<<<<
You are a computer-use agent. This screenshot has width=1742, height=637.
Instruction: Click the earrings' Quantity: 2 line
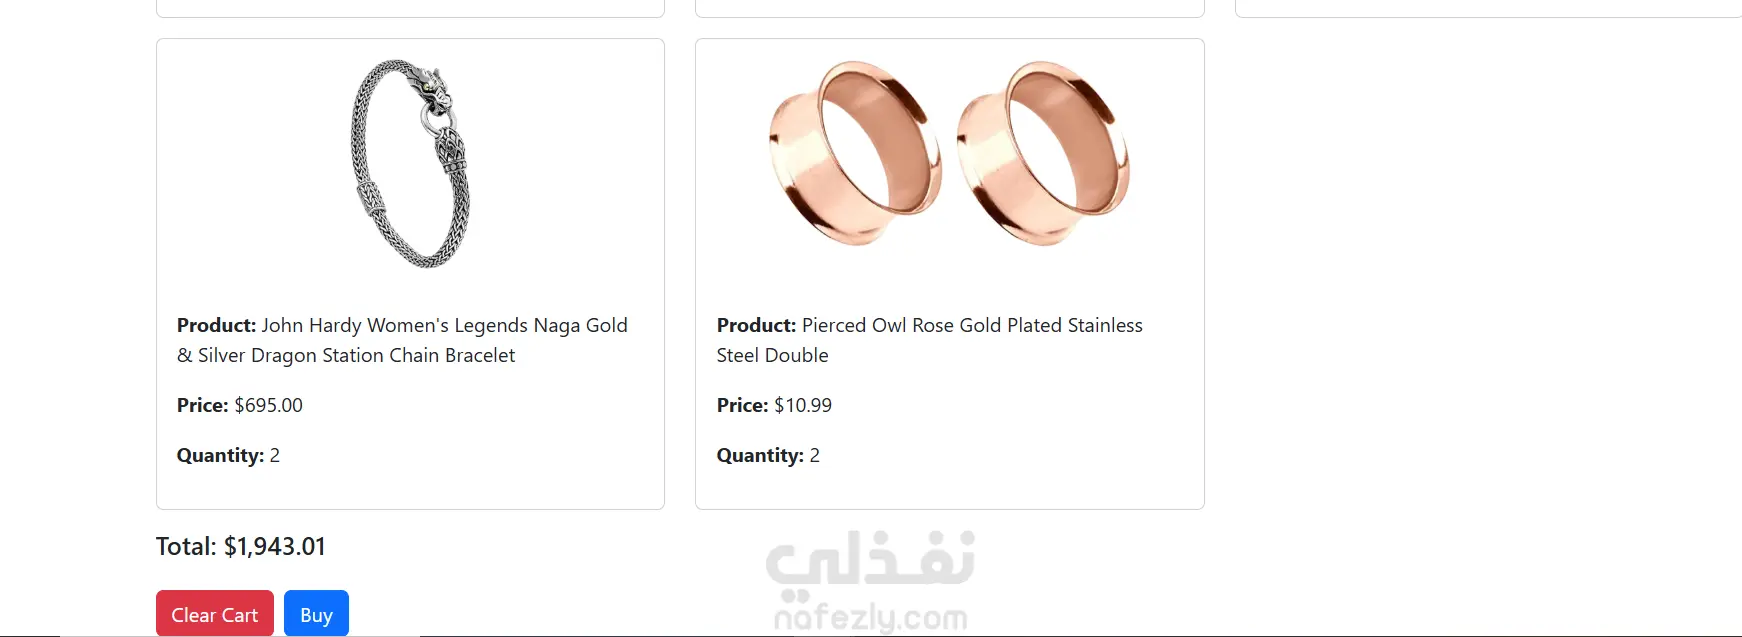click(768, 455)
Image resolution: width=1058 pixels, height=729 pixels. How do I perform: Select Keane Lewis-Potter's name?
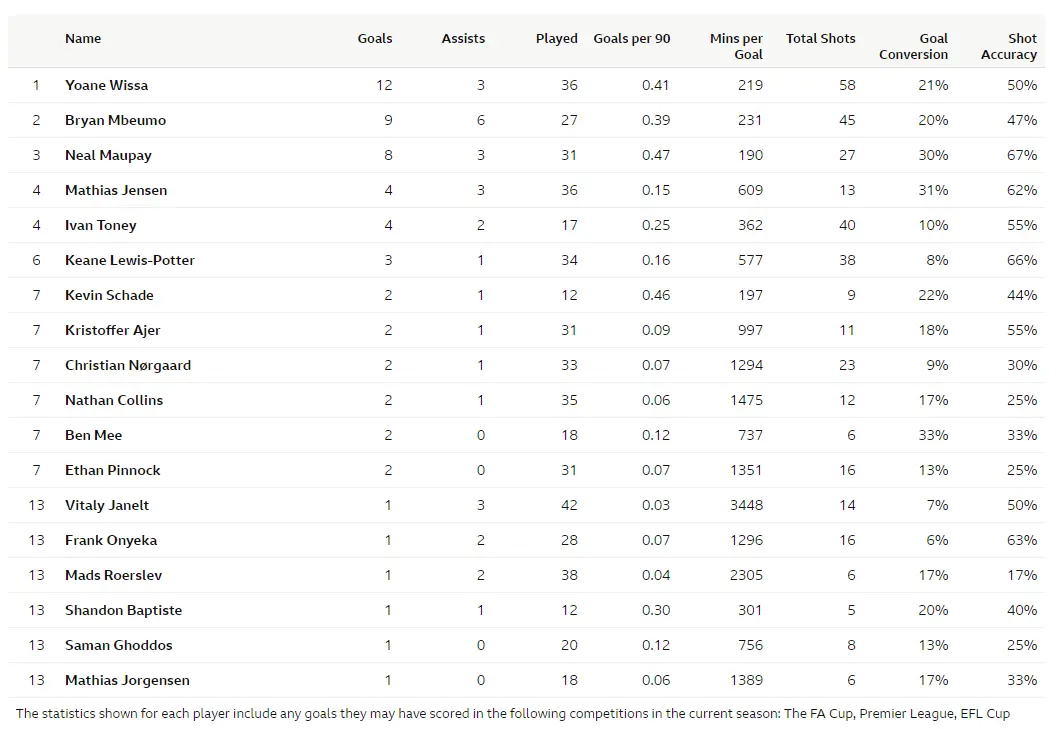point(130,260)
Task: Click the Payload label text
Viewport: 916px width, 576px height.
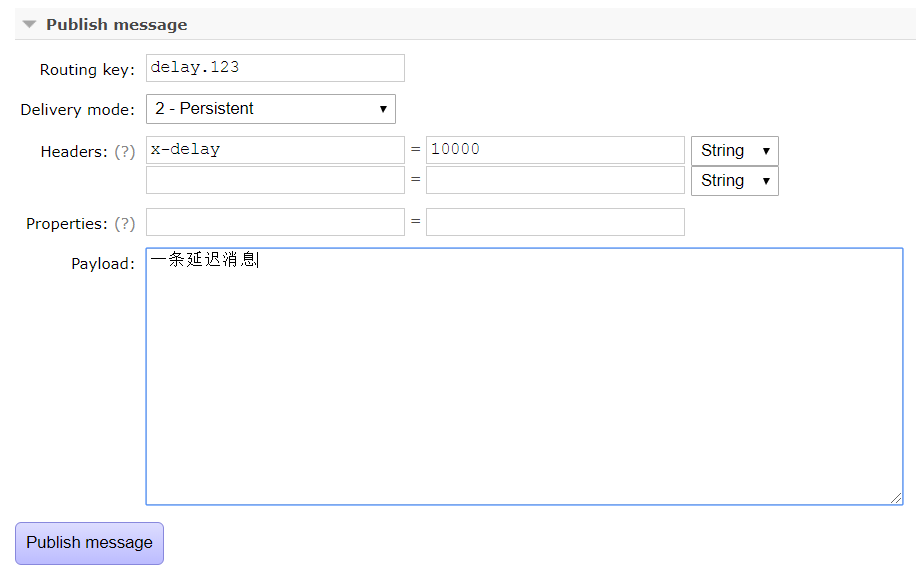Action: pos(103,264)
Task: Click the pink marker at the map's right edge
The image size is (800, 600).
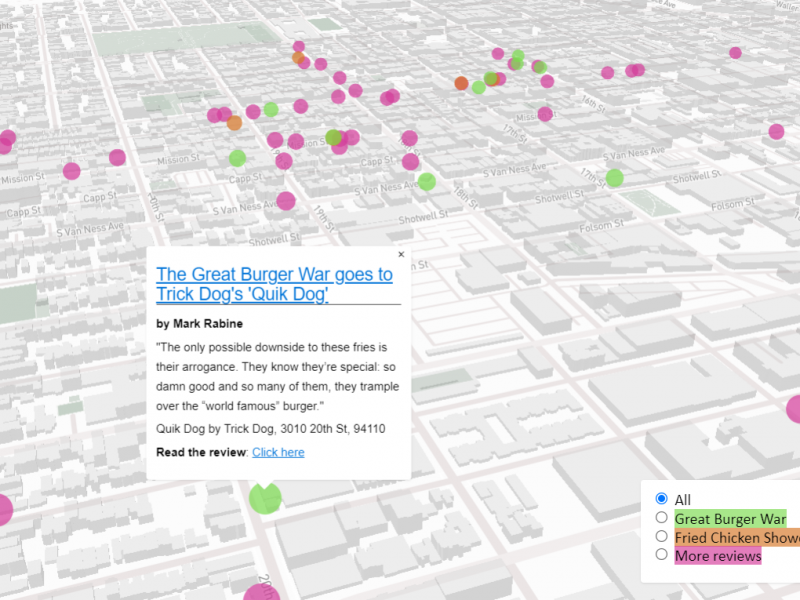Action: [x=778, y=131]
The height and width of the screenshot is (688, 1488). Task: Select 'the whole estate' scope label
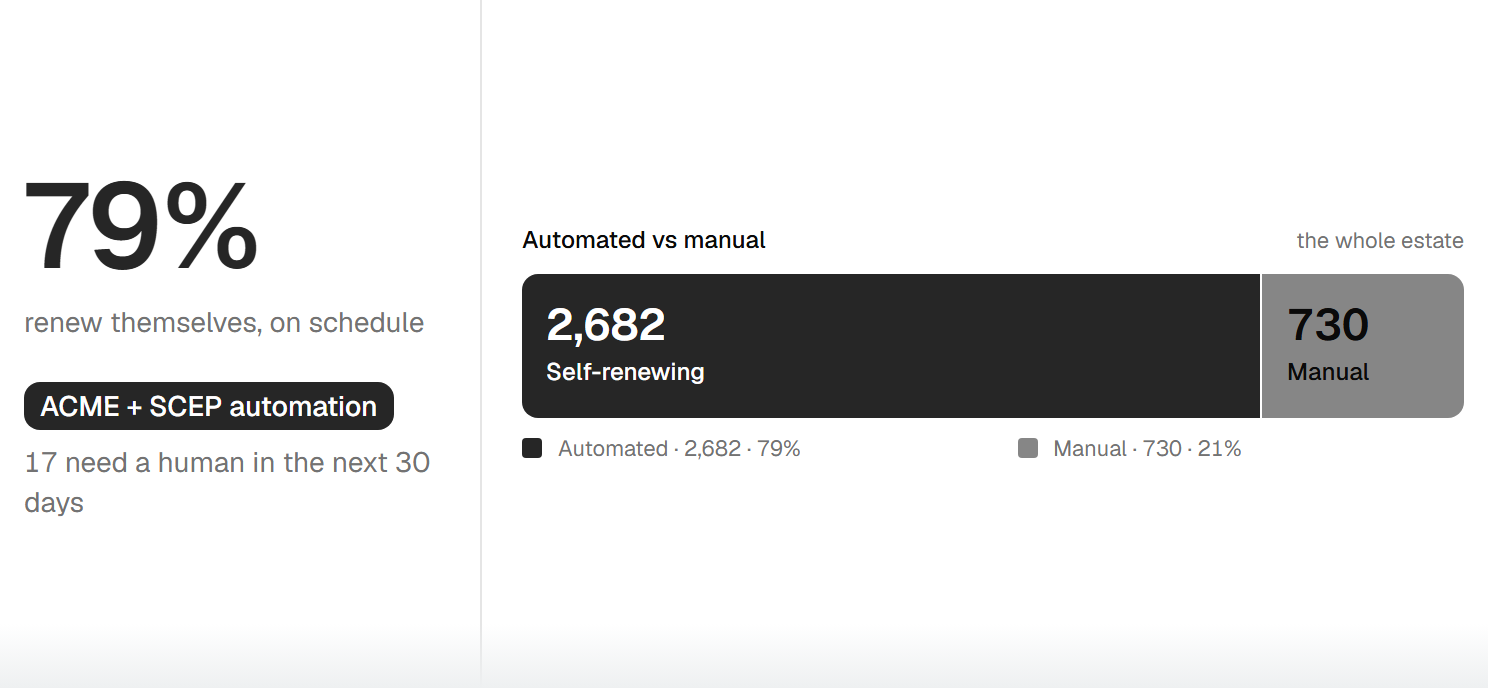point(1380,241)
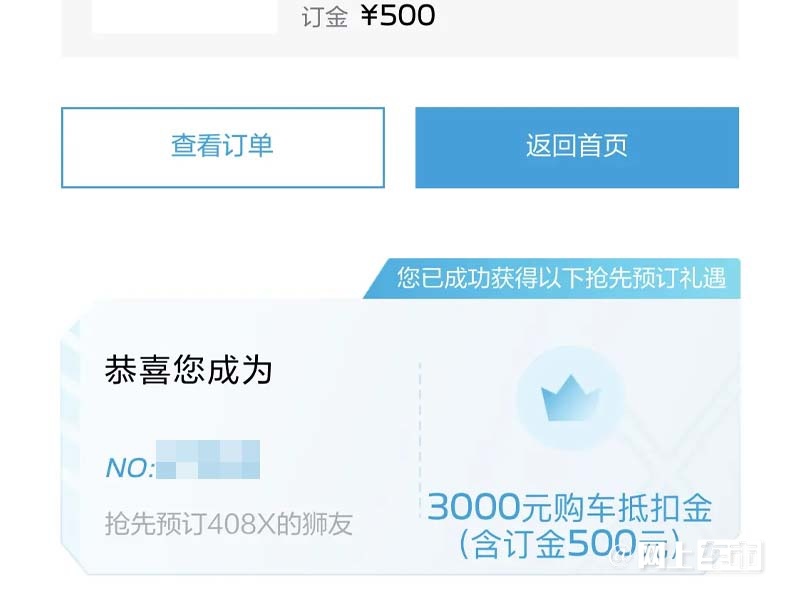
Task: Click the 恭喜您成为 heading
Action: click(x=188, y=370)

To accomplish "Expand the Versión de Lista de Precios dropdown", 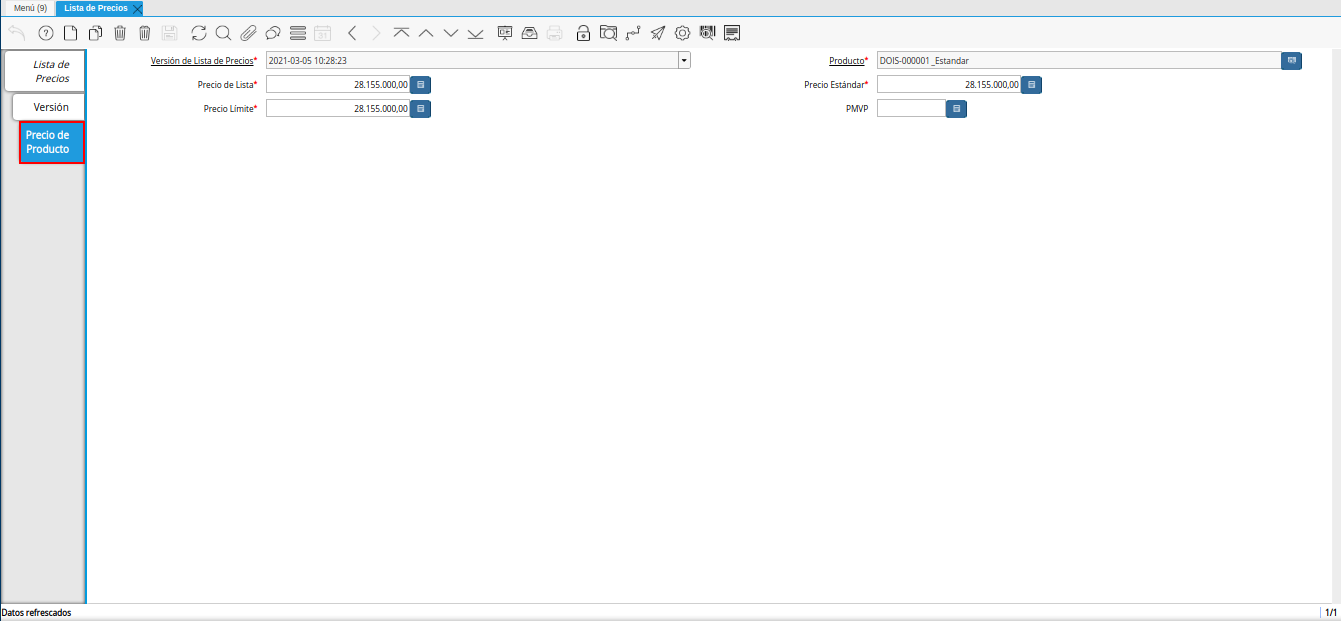I will [x=684, y=61].
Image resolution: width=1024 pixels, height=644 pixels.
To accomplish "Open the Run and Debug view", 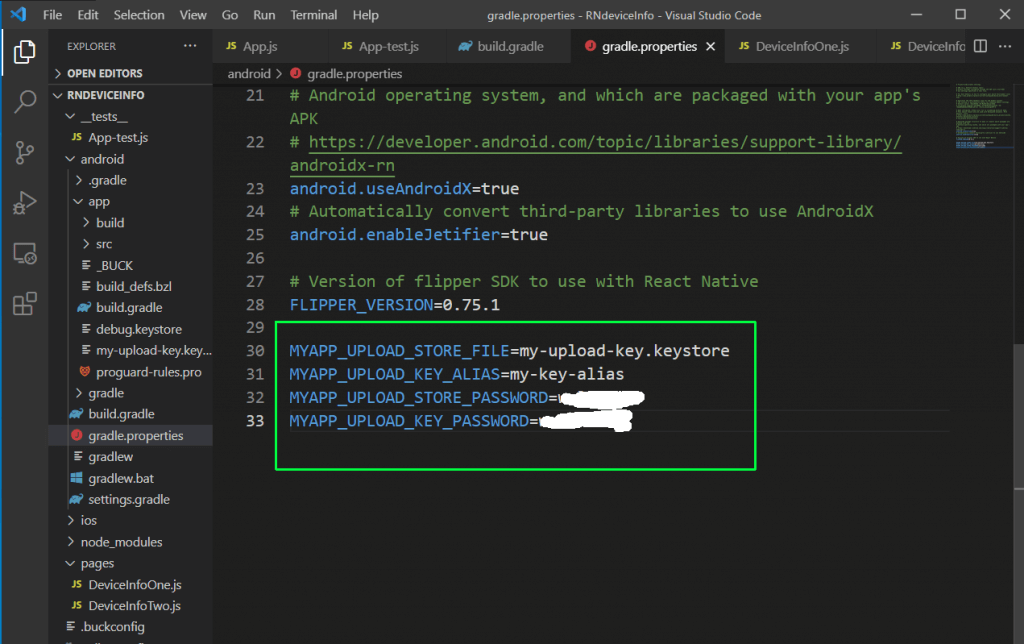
>>>>
Activity –
Your answer must be an exact copy of the lines from the line with "Image resolution: width=1024" to the final line of the data, both ends included, and no pictures.

Output for this task –
Image resolution: width=1024 pixels, height=644 pixels.
To accomplish "Open the Run and Debug view", 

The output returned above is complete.